Dataset records
----

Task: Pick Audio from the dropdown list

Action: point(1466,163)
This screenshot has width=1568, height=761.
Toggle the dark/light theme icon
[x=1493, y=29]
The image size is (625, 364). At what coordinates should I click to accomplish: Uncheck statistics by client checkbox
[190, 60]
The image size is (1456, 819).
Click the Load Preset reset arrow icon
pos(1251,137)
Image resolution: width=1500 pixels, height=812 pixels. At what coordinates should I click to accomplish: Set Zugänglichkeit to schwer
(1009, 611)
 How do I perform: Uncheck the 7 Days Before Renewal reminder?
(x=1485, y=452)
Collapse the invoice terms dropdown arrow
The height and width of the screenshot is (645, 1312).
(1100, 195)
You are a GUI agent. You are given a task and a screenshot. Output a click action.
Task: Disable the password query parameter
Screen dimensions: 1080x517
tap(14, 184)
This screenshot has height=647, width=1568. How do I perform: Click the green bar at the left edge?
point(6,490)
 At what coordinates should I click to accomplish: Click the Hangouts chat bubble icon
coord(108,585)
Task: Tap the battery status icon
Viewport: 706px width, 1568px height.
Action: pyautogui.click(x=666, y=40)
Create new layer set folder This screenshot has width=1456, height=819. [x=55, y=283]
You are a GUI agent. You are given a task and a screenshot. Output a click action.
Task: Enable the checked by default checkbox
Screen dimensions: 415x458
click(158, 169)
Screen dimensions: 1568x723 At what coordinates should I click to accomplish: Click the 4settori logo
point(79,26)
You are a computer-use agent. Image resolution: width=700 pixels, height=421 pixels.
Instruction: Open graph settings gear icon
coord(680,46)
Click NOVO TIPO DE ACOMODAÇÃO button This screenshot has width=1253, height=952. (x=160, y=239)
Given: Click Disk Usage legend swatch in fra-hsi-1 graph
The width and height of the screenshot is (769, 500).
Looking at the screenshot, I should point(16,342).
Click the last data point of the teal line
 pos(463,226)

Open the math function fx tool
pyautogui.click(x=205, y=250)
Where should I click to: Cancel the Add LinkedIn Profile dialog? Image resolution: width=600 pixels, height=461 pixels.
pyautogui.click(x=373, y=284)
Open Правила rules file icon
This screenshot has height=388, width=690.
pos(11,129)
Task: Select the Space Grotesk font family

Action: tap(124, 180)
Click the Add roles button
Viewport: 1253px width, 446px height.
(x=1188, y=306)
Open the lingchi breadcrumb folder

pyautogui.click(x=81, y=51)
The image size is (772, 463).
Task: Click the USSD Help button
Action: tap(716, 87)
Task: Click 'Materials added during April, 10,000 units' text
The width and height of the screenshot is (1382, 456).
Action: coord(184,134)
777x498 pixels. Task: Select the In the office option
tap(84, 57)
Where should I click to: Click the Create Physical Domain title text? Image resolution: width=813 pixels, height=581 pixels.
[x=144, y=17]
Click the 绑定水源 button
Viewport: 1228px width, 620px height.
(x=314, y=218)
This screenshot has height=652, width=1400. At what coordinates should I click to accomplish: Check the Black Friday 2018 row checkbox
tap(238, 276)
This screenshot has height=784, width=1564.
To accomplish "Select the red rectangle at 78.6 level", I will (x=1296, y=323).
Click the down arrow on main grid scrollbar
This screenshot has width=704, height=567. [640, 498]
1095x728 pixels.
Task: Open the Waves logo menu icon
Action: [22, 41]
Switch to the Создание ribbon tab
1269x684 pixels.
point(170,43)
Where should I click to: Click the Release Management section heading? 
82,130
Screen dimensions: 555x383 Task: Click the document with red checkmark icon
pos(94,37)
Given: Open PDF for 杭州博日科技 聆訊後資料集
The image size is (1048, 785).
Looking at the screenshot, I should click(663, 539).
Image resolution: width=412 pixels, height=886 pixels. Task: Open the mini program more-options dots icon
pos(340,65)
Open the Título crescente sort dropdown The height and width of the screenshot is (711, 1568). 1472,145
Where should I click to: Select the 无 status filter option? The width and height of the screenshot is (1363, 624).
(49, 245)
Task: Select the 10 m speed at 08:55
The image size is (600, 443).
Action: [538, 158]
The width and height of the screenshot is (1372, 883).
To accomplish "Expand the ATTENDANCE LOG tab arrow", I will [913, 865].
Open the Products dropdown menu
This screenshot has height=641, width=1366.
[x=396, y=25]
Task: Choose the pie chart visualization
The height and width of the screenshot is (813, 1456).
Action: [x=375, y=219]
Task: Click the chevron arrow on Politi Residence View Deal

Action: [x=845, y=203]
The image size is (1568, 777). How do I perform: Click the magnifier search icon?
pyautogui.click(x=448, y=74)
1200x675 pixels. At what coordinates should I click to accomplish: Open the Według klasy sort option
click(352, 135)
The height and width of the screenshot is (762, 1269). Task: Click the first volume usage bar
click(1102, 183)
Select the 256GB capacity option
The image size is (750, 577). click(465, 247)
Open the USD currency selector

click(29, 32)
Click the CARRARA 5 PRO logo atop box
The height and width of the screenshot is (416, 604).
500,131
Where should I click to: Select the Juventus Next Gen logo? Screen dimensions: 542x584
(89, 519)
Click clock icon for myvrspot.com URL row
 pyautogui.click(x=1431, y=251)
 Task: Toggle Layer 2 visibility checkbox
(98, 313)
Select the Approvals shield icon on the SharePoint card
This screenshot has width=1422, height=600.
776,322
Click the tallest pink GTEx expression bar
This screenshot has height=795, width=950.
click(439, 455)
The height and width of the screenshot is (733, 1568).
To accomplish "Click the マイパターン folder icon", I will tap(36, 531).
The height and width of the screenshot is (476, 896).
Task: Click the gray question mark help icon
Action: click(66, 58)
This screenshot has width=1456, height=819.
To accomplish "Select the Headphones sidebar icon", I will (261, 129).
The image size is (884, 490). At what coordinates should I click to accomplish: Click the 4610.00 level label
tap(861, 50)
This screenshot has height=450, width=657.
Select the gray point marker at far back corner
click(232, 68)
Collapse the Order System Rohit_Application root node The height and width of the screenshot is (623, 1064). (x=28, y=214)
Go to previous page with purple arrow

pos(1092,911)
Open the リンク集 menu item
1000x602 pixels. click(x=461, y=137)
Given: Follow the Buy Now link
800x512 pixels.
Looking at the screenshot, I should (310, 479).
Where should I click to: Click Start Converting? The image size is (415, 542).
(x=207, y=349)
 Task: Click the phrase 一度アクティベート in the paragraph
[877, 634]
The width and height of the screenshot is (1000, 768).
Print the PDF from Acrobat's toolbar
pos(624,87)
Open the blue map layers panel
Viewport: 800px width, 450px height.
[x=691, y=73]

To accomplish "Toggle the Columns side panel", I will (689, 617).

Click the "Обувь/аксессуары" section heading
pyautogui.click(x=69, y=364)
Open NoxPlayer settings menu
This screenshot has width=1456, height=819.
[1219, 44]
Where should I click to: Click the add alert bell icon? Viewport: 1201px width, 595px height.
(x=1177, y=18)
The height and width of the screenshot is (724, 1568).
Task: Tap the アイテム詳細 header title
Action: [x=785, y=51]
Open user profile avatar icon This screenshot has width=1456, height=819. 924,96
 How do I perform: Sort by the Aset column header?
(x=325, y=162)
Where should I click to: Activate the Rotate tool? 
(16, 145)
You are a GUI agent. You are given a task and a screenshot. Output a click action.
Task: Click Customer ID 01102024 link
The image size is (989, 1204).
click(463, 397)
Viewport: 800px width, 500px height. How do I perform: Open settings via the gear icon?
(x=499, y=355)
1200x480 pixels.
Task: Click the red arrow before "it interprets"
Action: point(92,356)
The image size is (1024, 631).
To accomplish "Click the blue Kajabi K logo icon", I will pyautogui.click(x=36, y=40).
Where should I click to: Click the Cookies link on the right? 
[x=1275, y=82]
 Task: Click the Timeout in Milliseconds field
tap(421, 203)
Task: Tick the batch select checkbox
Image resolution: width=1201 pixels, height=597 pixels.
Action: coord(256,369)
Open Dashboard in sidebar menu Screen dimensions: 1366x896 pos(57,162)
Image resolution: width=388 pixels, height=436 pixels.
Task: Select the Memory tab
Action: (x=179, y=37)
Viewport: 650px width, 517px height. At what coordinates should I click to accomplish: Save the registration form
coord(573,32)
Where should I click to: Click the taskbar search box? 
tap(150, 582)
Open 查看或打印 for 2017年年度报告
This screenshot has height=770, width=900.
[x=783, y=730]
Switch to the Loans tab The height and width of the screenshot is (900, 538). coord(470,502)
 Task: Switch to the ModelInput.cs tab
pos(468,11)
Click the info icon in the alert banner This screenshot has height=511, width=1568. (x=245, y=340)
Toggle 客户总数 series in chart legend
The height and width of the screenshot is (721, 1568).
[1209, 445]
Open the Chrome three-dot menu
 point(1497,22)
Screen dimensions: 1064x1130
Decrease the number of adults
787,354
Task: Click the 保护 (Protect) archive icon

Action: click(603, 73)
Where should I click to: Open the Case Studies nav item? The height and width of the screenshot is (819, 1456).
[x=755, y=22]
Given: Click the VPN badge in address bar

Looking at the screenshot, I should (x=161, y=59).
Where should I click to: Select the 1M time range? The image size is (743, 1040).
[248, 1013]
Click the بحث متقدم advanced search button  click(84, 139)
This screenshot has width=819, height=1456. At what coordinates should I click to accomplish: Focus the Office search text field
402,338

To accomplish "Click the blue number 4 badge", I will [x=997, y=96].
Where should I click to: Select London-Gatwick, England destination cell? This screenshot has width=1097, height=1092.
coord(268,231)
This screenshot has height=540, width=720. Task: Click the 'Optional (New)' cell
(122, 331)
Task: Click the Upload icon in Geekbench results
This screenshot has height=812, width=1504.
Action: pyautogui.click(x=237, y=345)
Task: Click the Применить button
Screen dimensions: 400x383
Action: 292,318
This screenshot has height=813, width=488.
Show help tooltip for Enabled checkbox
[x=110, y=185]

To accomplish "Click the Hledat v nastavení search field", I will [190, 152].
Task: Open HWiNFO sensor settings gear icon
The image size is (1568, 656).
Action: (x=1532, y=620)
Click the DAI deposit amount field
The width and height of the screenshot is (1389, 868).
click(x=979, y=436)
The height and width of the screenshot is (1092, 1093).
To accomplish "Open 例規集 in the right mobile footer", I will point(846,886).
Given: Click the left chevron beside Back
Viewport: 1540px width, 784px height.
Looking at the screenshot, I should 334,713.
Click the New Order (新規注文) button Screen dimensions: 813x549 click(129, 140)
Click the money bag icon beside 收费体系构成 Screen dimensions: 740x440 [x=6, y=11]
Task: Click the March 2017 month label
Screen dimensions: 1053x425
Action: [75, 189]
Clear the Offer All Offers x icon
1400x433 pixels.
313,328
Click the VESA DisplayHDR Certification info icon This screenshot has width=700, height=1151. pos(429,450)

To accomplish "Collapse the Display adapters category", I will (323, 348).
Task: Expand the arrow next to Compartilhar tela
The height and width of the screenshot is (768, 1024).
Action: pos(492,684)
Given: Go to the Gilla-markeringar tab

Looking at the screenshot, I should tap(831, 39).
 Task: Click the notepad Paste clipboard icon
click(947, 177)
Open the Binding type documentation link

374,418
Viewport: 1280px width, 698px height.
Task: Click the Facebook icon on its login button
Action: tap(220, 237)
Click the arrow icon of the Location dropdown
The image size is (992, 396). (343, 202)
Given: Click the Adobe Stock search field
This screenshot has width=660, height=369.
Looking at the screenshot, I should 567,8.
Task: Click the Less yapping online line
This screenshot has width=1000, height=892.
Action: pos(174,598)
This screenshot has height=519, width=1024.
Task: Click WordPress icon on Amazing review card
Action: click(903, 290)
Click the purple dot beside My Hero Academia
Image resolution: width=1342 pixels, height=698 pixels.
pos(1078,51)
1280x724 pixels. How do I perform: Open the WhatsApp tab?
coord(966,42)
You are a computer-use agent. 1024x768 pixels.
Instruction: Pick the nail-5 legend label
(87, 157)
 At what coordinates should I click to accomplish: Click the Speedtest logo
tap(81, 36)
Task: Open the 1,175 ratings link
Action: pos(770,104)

----

▸ Task instructions
State how many lines of the records above contain the string "item", treating uppercase and lowercase as distinct. Give the number alone.

▸ Worked answer
2